Provided records:

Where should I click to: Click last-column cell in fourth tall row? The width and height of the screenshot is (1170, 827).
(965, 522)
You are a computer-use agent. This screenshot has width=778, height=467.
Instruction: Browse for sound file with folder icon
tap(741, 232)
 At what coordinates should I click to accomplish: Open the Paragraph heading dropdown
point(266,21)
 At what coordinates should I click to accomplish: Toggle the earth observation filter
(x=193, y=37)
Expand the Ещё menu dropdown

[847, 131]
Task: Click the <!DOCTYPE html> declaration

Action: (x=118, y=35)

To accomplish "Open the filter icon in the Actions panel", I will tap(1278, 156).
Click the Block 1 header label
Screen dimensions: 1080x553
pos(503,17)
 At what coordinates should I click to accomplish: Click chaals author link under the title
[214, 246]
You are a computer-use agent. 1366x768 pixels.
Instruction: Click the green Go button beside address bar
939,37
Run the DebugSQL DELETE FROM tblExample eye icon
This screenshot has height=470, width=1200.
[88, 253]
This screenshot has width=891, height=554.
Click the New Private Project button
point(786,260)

About this exercise:
Make sure that every entry above is copied out exactly as it stands.

Expected answer:
Where should I click to: Click last-column cell in fourth tall row? The width and height of the screenshot is (1170, 827).
(965, 522)
You are a computer-use agent. This screenshot has width=778, height=467.
Instruction: Browse for sound file with folder icon
tap(741, 232)
 At what coordinates should I click to accomplish: Open the Paragraph heading dropdown
point(266,21)
 At what coordinates should I click to accomplish: Toggle the earth observation filter
(x=193, y=37)
Expand the Ещё menu dropdown

[847, 131]
Task: Click the <!DOCTYPE html> declaration

Action: (x=118, y=35)

To accomplish "Open the filter icon in the Actions panel", I will tap(1278, 156).
Click the Block 1 header label
Screen dimensions: 1080x553
pos(503,17)
 At what coordinates should I click to accomplish: Click chaals author link under the title
[214, 246]
You are a computer-use agent. 1366x768 pixels.
Instruction: Click the green Go button beside address bar
939,37
Run the DebugSQL DELETE FROM tblExample eye icon
This screenshot has height=470, width=1200.
[88, 253]
This screenshot has width=891, height=554.
Click the New Private Project button
point(786,260)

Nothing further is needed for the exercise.